7. Use LastPass Portable
If the public computer permits, it is best to run your own portable Firefox or Chrome from your USB flash drive with LastPass extension installed. However, do take note that if you want to use LastPass Portable, there is a specific portable version of LastPass for Firefox and Chrome which can be downloaded from the official LastPass website. To install, visit the link provided, click on Windows tab, and scroll down until you see the LastPass Portable download button for Firefox or Chrome.
The reason why there is a special build of LastPass Portable for portable web browsers is because the normal version would save the encrypted offline database cache in the user’s LocalLow folder in AppData. When you use LastPass Portable, the extension doesn’t save the offline database to the local computer.
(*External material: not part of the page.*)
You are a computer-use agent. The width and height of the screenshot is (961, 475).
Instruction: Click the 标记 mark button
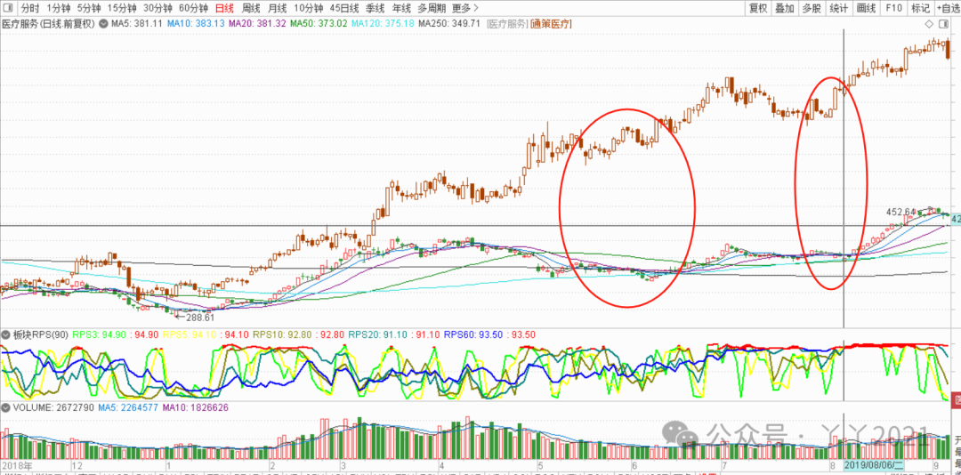[920, 8]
8. Use strong Passphrase as Master Password
We’ve said this a couple of times in this article and the people from LastPass also stress the importance of using a strong master password. A strong password is at least 8 characters long, contains uppercase and lowercase letters, numbers and symbols. With this incredible combination, it is very likely that you’ll find trouble memorizing it in the first place, or even worse if you one day forget it. A better and more efficient strong password would be to use a passphrase.
Here is an example of a strong password: 3Rv*dPprjy*1
And here is an example of a strong passphrase: Mybirthdayis0nthe1st0fjanuary198o!
You can of course make an effort in memorizing the super strong password but it would be much easier if you use the strong passphrase instead. It has much more characters and easier to memorize. Simply replacing some of the vowels with numbers and adding one or two symbols will greatly increase the strength of the password.
9. Run Security Challenge
If you’ve been using LastPass for a very long time or have imported your login credentials from another password manager, it is good to run the LastPass Security Challenge to automatically analyze the strength of all passwords stored in the LastPass vault. With this analysis performed locally on your computer and not on LastPass remote servers, you get to quickly know which password needs to be changed or updated with a stronger one.
To start the Security Challenge, click at the LastPass icon, go to tools and select Security Challenge. If going from the online Account settings, it is found at the left hand sidebar. Alternatively you can also use the direct link below to instantly access the Security Challenge webpage.
10. Enable Mobile Device Restriction
If you have a premium subscription for LastPass which allows you to sync your vault with smartphone apps, then it is best to enable the mobile device restriction option. The concept of this feature is similar to the MAC address filtering found in most wireless routers that only allow connections from recognized MAC addresses of wireless adapters.
You can enable the Mobile Device Restriction feature in your LastPass Account Settings, go to Mobile Devices and click the Enable button located at the bottom of the page. Take note that you should only enable this restriction AFTER you’ve finished installing the app on your smartphone and logging in to your account. Enabling this restriction will prevent any mobile from being able to login to your LastPass account.